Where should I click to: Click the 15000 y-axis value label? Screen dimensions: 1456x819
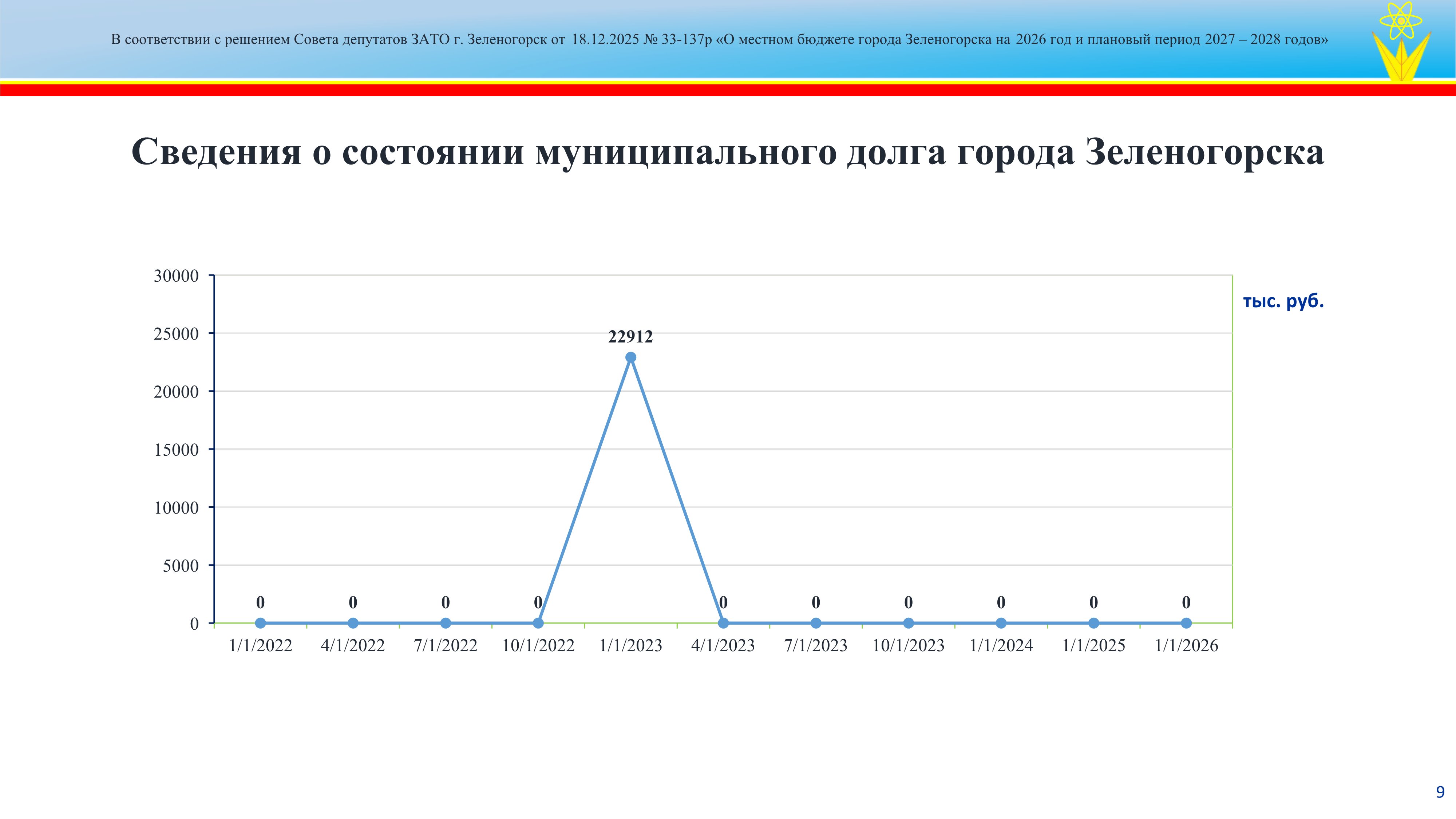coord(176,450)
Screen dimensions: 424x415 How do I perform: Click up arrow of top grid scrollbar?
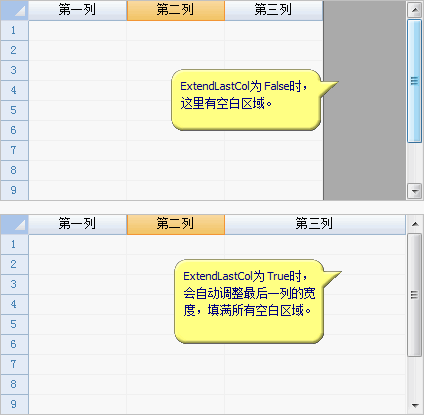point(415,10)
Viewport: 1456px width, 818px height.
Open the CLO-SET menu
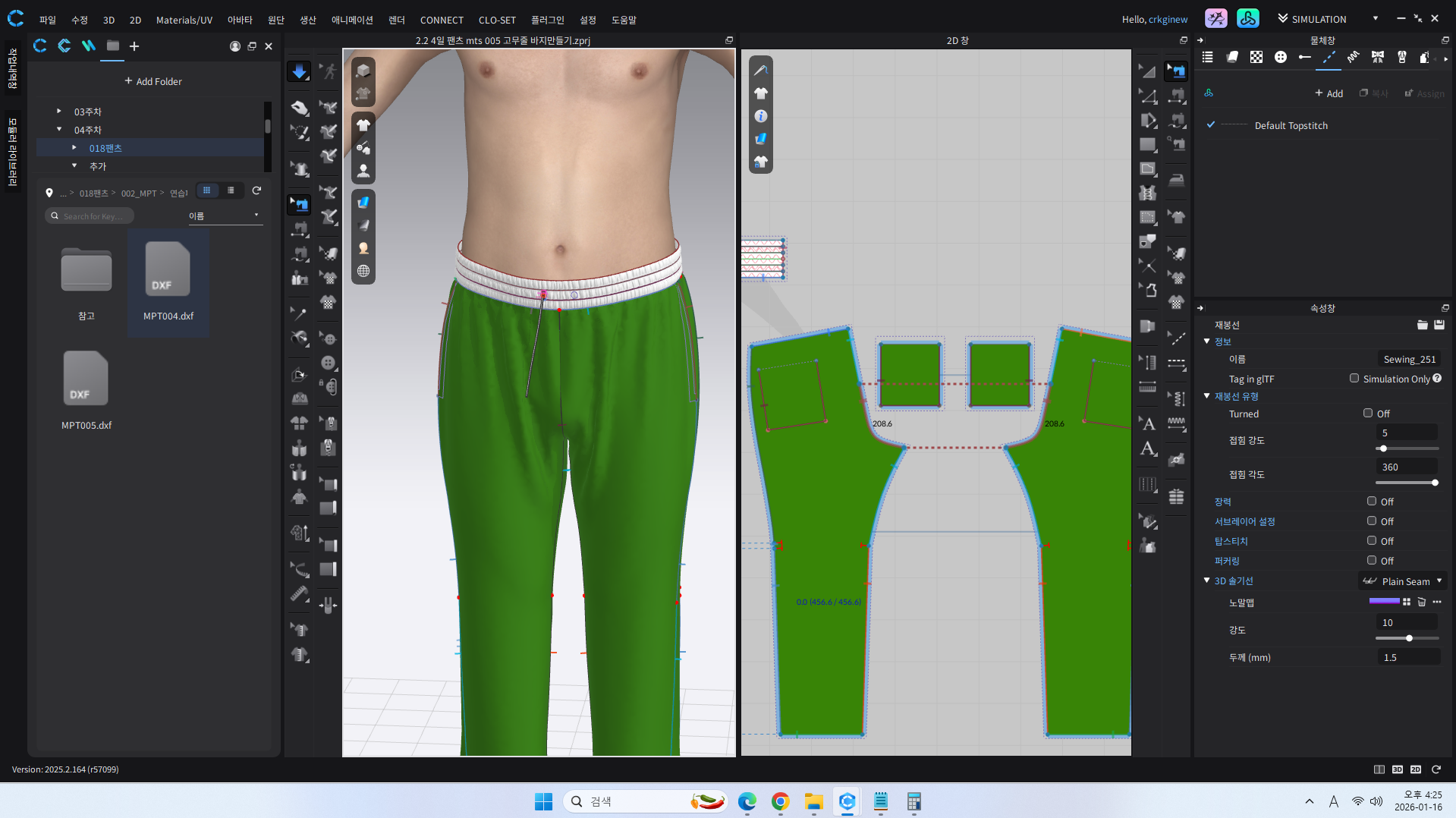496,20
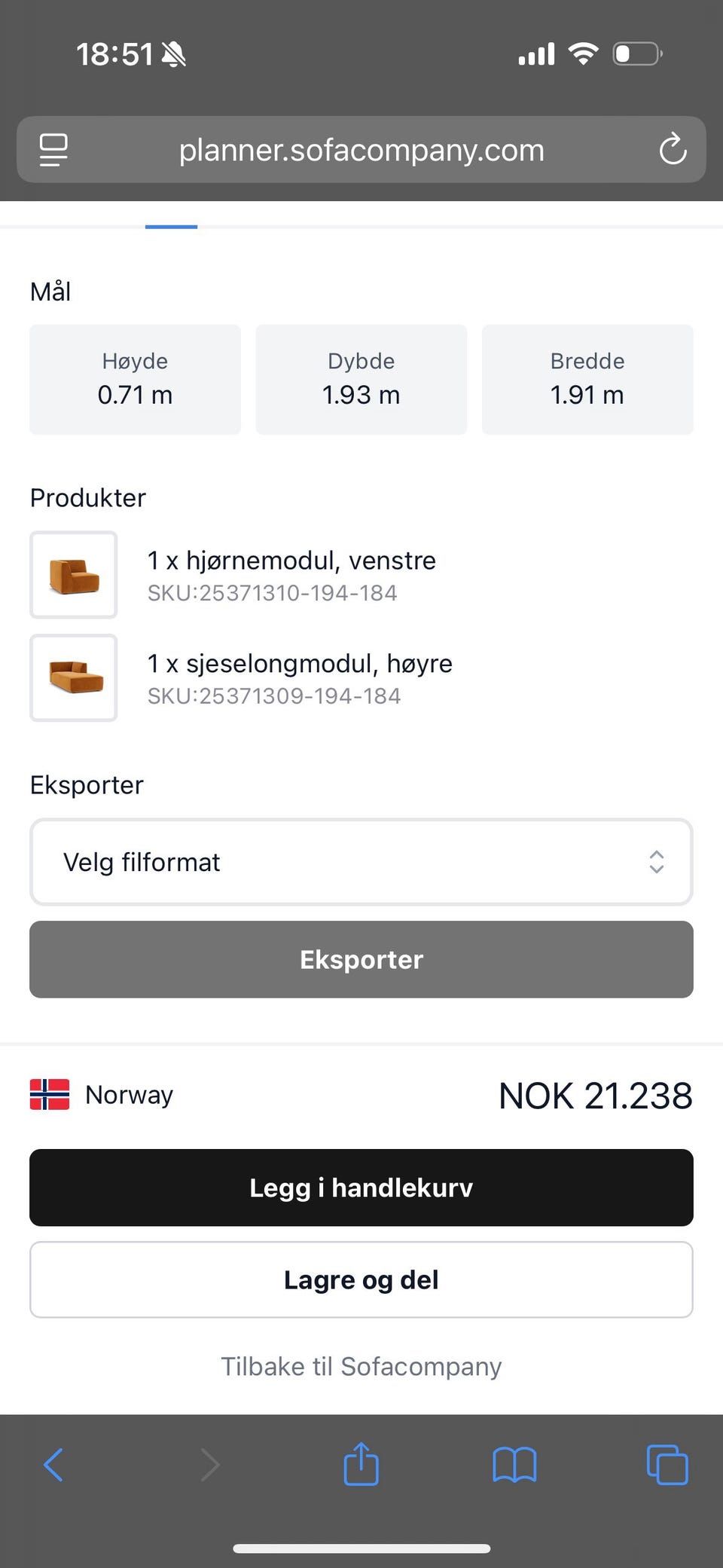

################

Write out every line of text in the material above as a JSON list of strings, one string per line, with blank lines skipped and the images left out.

* Task output
[
  "Where should I click to: Click the 15000 y-axis value label? Screen dimensions: 1456x819",
  "coord(176,450)",
  "Screen dimensions: 424x415 How do I perform: Click up arrow of top grid scrollbar?",
  "point(415,10)",
  "Viewport: 1456px width, 818px height.",
  "Open the CLO-SET menu",
  "496,20"
]